**Challenge**
Swap "icon" for "symbol" throughout the lines below, leaving everything else unchanged.

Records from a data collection
-----
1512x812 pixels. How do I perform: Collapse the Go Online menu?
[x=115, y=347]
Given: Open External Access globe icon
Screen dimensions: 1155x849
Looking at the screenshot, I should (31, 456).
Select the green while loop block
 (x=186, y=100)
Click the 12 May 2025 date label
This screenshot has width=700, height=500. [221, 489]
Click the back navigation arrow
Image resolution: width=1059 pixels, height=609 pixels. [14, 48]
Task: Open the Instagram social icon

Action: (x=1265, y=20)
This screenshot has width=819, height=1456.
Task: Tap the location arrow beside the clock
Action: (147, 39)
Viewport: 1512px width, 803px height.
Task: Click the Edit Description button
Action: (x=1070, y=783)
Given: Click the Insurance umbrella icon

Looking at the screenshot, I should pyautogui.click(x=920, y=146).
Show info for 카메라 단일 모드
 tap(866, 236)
-----
**Solution to this problem**
1512x812 pixels. How do I perform: Collapse the Go Online menu?
[x=115, y=347]
Given: Open External Access globe symbol
Screen dimensions: 1155x849
Looking at the screenshot, I should (31, 456).
Select the green while loop block
 (x=186, y=100)
Click the 12 May 2025 date label
This screenshot has width=700, height=500. [221, 489]
Click the back navigation arrow
Image resolution: width=1059 pixels, height=609 pixels. [14, 48]
Task: Open the Instagram social symbol

Action: (x=1265, y=20)
This screenshot has width=819, height=1456.
Task: Tap the location arrow beside the clock
Action: (147, 39)
Viewport: 1512px width, 803px height.
Task: Click the Edit Description button
Action: (x=1070, y=783)
Given: Click the Insurance umbrella symbol

Looking at the screenshot, I should pyautogui.click(x=920, y=146).
Show info for 카메라 단일 모드
 tap(866, 236)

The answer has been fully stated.